The mighty acts of God were both grounded in Creation from the beginning, and yet were culminating in a holy purpose. While the Trivium may analyze the contents of Revelation in the Scripture (as well as the natural revelation in the spiritual and humane writings of the most noble and notable humans of the ancient world), it is the Quadrivium which shows us the full extent to which Creation remained faithful to the patterns of God, and how those patterns were achieving a subtle and wise purpose through God's Providence.
The Quadrivium is the missing arch in the classical Christian movement. It is the link between the Faith and the Trivium, a link which so many have questioned, impugning its integrity, sincerity, and holiness. It has the potential to energize the movement with a fullness of purpose that is impossible without its moorings and underpinnings. If the Trivium is a flying buttress of a Gothic cathedral, transferring the soaring weight of the vaulted roof safely to the ground, then the Quadrivium is the stained glass of the Rose window, which admits, tinctures, and filters the overwhelming brilliance of the sun. The Quadrivium is the architecture of the temple of God, the pattern and the design of the stained glass.

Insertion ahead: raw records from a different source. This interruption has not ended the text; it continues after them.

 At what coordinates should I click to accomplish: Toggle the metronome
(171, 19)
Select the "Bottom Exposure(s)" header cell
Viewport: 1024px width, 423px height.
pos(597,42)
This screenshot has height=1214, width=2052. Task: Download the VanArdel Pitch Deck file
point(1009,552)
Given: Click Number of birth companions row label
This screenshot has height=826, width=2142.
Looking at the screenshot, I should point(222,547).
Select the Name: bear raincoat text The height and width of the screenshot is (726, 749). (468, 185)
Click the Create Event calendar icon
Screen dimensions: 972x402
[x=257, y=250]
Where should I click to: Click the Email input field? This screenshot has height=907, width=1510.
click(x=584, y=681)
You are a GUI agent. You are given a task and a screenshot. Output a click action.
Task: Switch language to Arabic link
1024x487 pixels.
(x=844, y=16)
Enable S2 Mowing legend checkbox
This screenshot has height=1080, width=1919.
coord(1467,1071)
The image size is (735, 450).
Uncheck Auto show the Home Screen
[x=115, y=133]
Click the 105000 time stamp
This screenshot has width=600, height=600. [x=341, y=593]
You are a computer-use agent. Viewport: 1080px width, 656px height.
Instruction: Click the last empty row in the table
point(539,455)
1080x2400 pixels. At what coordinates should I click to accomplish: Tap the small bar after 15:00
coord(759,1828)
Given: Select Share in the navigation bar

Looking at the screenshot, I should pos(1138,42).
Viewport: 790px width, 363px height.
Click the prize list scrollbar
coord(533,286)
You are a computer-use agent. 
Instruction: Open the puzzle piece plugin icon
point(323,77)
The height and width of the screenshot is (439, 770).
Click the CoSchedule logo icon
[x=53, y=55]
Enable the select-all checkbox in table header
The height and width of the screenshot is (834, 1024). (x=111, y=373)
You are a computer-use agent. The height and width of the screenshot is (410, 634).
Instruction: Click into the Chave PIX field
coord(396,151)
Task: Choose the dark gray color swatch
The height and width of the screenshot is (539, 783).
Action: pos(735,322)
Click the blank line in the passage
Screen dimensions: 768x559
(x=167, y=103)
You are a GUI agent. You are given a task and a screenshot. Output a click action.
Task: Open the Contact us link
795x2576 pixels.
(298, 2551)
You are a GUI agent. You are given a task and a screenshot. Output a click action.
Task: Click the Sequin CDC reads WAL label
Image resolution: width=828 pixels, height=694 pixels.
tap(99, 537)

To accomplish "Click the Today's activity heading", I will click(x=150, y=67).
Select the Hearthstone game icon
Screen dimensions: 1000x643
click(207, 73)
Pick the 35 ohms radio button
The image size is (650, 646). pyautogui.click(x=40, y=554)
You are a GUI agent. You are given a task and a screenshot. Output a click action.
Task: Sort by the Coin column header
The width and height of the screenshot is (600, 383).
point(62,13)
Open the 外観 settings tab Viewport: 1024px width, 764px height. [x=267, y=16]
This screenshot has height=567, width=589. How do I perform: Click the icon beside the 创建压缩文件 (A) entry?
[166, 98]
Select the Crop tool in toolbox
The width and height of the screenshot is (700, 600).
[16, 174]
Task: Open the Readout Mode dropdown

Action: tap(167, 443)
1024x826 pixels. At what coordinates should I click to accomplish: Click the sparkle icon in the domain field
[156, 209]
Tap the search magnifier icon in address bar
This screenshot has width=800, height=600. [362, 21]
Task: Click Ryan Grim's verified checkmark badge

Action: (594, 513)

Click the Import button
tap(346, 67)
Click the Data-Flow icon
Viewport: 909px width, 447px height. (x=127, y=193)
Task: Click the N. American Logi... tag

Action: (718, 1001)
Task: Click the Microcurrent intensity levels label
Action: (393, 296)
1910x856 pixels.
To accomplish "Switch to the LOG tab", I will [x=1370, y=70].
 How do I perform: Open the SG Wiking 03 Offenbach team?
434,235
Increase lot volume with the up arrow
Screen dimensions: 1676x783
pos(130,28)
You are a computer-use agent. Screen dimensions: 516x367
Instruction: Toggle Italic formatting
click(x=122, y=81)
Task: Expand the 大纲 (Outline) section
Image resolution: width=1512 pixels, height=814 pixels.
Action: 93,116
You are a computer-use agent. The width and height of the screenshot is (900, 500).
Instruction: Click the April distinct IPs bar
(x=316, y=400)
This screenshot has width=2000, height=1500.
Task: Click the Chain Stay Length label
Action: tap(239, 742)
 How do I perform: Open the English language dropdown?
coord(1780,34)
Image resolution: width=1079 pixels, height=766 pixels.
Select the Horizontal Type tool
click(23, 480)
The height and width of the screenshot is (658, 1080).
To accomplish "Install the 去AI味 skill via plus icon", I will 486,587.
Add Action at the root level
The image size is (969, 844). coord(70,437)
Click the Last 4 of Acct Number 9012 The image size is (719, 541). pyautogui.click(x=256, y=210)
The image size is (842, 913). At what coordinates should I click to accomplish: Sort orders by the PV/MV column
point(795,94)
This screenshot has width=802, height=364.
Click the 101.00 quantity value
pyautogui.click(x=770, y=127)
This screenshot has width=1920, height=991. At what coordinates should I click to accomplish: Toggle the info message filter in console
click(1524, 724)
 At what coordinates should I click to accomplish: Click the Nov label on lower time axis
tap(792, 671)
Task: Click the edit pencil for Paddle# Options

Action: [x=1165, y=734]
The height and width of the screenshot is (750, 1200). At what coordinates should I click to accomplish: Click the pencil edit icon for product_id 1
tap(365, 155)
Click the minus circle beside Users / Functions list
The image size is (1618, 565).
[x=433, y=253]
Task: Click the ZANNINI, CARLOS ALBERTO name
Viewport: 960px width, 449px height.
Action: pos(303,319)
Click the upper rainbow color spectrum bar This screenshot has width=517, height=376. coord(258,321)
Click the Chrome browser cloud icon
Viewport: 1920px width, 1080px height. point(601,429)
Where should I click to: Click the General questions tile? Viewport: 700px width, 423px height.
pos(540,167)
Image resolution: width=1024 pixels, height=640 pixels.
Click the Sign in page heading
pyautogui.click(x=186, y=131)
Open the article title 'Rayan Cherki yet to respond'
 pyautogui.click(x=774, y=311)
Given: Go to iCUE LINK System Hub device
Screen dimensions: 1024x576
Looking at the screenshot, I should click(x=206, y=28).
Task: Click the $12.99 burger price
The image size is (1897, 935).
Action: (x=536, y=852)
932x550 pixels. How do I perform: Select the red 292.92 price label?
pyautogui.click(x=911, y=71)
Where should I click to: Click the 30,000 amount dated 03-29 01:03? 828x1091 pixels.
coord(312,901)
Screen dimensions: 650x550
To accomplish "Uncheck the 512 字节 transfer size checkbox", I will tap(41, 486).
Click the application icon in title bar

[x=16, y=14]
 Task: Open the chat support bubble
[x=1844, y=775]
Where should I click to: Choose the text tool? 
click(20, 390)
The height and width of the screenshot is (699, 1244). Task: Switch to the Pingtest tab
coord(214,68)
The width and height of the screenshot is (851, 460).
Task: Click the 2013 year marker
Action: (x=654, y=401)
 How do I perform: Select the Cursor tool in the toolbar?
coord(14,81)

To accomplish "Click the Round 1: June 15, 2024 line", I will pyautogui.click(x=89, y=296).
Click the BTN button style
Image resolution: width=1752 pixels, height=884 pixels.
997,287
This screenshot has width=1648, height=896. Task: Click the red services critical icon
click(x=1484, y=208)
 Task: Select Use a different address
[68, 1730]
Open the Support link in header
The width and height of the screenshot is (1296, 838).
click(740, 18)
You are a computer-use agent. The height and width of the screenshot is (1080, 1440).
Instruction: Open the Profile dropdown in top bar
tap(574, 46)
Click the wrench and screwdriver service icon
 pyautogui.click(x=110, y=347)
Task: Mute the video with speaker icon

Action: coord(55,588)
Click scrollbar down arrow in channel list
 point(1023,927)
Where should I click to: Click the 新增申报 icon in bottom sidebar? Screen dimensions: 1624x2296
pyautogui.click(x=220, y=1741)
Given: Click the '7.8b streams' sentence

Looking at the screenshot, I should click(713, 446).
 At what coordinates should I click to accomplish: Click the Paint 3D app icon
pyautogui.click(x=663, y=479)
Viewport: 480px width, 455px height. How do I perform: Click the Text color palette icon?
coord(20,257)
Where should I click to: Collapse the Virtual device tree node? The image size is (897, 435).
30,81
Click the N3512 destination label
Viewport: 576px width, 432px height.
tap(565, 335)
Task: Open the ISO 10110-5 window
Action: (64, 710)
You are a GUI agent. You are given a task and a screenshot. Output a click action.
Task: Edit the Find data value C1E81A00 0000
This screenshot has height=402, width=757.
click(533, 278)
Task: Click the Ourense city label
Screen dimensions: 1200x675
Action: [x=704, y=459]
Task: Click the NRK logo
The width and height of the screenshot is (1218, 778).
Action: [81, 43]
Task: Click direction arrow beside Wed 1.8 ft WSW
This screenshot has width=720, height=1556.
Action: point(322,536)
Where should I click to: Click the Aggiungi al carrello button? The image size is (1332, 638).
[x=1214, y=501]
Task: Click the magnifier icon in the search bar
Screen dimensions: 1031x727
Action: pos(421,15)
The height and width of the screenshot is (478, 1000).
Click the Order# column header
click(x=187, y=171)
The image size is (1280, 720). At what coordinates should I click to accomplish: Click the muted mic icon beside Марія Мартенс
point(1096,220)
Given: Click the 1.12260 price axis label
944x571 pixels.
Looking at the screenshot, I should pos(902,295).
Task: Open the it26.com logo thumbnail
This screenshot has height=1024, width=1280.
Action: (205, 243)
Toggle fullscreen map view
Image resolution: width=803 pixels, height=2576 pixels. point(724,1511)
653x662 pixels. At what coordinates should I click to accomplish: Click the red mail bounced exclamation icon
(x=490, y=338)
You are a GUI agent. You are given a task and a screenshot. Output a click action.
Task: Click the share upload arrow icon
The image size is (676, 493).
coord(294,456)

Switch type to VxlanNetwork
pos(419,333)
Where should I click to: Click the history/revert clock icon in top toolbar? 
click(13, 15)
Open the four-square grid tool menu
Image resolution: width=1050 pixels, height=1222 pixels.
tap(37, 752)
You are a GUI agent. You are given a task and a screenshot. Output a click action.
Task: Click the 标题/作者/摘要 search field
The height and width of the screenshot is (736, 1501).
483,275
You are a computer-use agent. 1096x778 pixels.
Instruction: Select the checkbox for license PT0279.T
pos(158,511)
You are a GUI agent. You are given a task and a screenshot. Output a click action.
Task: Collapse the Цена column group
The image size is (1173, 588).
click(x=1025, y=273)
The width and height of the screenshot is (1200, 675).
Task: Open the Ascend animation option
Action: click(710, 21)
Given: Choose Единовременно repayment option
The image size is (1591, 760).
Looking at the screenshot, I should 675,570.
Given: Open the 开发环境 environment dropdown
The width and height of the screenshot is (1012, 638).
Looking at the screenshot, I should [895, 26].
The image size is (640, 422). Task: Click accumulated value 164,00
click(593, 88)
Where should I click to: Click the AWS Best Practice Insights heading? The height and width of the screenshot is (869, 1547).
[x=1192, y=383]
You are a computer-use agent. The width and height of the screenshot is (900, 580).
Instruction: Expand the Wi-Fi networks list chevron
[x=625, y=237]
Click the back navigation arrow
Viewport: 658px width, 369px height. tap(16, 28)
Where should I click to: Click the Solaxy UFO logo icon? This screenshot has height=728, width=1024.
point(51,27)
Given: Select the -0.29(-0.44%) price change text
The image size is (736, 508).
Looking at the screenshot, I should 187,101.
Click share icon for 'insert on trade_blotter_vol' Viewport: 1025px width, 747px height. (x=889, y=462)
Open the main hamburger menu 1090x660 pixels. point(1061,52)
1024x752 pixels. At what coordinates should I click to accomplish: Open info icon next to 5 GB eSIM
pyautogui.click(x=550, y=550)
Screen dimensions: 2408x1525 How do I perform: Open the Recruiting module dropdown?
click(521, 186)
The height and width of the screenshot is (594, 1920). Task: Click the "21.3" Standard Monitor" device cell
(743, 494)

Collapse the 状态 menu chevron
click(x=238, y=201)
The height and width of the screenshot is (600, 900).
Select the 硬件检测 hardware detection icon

The Quadrivium course of study is what keeps the sharpness and efficiency of the Trivium from veering away from the stated aims of the Faith, by indissolubly linking it closely to the Logos, Who is the express image of the Father, source of Creation and Re-creation. It is the the link between Reason and Faith, in the context of Christian education; it is the making explicit of what should already be known and understood, but too often, sadly, is not. Without it, the Trivium risks attack from those who see in it an unholy alliance between the “world” and Christ, or perhaps just a slick marketing strategy designed to churn out good Christian rhetoricians who can be culture warriors, even just another smuggling in of anti-Christian doctrines in the form of humanistic reason. Without the Quadrivium, the Trivium is more exposed to charges that it is humanism, paganism, and anti-Christianity, since the glory that was Greece and the grandeur that was Rome can easily be mistaken for the City of God, and indeed was, by people more noble, wiser, and virtuous than many of our day. It is the Quadrivium which argues for a supra-rational Order or divine Reason which is antecedent to the brain and even the mind of Man, but towards which Man's destiny is tending. And it not only argues, it argues by the persuasion of concretely showing, or demonstrating, how that supra-rational Order has moved and is moving through the interstices of Nature to accomplish the divine plan of God.